Some data on bestsellers, used in one figure.
Scripts used to calculate confidence intervals and plot visualizations in the blog post "The Gender Balance of Fiction, 1800-2007," 2016. Mostly deprecated now.
A terse, high-level summary of character data from the Chicago Novel Corpus. Note that the Chicago dataset has expanded and changed since we used it in 2015.
A brief discussion of sources of error in the project.
Further analysis of the data, not included in the published article, or fully documented yet.
Checking to see whether the rise of genre fiction might explain changes in the gender balance of the larger dataset. Not directly used in the article version; was displaced by pubweekly, which answered a similar question.

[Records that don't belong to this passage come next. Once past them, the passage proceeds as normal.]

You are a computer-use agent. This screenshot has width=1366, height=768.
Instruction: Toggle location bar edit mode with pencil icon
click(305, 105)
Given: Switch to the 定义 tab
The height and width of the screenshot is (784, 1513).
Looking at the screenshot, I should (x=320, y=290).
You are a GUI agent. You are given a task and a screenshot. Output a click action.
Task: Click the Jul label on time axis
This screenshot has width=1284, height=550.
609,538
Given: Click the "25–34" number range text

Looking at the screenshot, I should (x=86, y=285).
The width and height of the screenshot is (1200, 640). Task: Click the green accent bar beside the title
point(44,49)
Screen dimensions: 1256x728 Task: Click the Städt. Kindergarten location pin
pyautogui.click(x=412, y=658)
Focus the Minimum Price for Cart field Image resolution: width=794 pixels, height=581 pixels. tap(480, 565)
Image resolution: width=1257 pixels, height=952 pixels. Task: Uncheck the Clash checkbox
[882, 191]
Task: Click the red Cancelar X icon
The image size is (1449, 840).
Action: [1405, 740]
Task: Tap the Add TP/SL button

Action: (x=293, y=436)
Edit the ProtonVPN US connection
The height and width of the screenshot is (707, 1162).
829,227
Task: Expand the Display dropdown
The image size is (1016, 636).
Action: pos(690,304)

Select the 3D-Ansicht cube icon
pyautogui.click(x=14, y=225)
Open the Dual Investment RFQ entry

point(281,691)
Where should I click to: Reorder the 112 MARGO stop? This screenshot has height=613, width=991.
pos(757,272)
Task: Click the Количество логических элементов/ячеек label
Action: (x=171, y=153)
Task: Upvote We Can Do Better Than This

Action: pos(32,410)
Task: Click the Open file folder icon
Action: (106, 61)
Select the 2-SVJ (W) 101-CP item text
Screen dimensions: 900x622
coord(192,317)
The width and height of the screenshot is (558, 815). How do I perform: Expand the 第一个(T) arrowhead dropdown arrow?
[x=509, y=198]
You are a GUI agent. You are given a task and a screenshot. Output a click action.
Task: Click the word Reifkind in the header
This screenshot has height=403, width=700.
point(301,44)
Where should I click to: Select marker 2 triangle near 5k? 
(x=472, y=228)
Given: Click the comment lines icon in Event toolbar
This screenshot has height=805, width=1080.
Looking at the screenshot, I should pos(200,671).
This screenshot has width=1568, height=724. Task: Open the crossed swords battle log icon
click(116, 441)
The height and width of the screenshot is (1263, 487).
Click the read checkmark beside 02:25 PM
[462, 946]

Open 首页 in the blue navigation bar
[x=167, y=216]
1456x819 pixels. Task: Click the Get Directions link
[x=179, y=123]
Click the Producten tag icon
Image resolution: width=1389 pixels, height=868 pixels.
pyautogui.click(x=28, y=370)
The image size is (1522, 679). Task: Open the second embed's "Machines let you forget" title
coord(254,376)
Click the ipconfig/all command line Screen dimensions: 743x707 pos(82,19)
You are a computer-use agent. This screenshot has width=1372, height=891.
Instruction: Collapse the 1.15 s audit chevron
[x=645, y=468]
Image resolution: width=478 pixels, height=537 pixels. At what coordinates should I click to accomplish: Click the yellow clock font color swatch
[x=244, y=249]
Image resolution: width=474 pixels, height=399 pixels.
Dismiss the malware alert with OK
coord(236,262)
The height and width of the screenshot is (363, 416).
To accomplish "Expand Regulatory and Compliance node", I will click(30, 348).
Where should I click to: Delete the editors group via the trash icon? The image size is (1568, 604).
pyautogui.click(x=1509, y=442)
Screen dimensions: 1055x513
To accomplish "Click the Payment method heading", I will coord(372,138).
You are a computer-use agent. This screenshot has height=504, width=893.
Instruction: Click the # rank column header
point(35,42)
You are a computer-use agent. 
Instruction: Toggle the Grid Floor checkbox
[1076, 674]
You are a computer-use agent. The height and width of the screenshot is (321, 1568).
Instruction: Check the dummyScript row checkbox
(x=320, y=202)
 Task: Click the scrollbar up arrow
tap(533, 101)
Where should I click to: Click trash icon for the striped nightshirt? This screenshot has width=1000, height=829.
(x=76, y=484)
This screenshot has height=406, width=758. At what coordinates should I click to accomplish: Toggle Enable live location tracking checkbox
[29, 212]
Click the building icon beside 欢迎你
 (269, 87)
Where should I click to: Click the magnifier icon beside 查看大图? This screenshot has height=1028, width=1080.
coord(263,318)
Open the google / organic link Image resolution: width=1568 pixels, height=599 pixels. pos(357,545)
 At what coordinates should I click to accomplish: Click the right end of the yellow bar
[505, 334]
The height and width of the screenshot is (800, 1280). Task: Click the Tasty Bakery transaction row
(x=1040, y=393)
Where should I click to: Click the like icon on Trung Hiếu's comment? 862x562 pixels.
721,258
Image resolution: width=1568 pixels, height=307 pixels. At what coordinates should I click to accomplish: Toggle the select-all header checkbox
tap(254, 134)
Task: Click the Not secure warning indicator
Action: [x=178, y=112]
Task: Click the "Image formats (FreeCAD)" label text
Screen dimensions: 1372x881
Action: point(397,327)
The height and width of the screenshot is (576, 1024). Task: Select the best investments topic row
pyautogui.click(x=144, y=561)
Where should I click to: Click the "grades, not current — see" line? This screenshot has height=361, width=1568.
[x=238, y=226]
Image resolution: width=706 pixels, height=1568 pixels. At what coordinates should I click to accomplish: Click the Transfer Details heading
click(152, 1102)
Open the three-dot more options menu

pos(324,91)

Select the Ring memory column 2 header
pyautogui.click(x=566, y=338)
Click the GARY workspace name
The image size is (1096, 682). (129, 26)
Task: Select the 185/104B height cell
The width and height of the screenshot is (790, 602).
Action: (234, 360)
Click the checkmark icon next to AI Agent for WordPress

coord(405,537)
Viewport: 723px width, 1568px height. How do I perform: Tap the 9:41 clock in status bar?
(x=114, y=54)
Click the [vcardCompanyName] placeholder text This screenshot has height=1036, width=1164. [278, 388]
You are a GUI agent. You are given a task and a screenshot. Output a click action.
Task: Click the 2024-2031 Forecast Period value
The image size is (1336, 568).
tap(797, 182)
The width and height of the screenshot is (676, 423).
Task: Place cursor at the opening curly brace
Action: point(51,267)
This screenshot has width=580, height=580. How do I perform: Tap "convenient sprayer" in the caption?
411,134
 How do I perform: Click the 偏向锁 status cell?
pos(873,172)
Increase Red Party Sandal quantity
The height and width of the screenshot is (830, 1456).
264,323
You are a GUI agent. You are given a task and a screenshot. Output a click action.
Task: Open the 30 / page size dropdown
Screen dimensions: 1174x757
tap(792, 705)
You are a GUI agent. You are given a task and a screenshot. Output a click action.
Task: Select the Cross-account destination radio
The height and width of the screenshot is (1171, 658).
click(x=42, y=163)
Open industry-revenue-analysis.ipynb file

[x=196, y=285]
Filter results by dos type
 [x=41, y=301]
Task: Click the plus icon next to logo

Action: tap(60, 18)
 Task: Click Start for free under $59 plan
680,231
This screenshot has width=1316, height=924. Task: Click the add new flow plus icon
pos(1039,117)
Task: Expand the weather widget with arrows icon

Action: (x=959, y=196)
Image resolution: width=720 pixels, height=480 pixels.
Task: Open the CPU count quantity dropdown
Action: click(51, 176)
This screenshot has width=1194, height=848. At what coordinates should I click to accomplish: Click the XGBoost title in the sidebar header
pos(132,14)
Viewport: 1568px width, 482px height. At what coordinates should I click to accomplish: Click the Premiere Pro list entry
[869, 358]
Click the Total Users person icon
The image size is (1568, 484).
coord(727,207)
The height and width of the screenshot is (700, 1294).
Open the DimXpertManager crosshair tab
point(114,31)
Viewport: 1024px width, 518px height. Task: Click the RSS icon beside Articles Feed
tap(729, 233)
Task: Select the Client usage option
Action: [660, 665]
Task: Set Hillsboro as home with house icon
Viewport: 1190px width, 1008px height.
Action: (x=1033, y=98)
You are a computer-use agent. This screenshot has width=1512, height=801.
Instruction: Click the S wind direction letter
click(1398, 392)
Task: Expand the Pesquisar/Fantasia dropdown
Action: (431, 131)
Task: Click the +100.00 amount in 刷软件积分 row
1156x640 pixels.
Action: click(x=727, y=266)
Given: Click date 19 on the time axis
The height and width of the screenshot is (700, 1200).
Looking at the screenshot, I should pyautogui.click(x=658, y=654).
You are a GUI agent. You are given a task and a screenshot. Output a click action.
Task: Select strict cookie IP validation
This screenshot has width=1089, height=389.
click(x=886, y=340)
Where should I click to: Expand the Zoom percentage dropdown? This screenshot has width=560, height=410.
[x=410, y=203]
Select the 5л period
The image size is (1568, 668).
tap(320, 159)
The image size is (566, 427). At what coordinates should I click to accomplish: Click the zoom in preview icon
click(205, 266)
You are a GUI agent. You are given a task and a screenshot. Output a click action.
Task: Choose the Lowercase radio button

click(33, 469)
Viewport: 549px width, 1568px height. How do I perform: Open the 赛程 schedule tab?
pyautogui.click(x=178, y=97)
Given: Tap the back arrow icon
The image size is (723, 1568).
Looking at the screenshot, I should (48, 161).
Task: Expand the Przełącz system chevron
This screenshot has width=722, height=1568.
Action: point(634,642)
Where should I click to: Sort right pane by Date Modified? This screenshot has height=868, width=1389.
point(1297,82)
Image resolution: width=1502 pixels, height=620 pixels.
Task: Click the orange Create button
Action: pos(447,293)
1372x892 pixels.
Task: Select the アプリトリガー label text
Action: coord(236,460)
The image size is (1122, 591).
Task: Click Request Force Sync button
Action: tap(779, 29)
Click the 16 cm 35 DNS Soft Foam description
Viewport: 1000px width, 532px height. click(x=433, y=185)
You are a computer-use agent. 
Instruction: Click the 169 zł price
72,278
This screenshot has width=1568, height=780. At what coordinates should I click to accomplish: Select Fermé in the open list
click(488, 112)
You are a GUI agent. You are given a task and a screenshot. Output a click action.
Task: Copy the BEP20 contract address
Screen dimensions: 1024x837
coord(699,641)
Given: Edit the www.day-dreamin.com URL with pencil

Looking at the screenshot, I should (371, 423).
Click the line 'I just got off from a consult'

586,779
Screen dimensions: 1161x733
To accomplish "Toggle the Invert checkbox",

Images used in the article, with notes on sourcing.
Stoplists and other data files, mostly used in transformation of dialogue, which doesn't turn out to be crucial in our final article.
Yearly summaries, mostly not used directly in the final analysis, except for post22_character_data.csv.
Yearly summaries, mostly not used directly in the final analysis, except for pre23_character_data.csv.
Data from spot checking Publisher's Weekly to see how far academic libraries diverge from other ways of sampling the past.
Metadata and data used in an interactive visualization.
Aggregated yearly word counts, broken out by author gender and character gender, and by the grammatical role of the word. This is mostly deprecated; I don't think this data is used directly in the current article-reproduction workflow.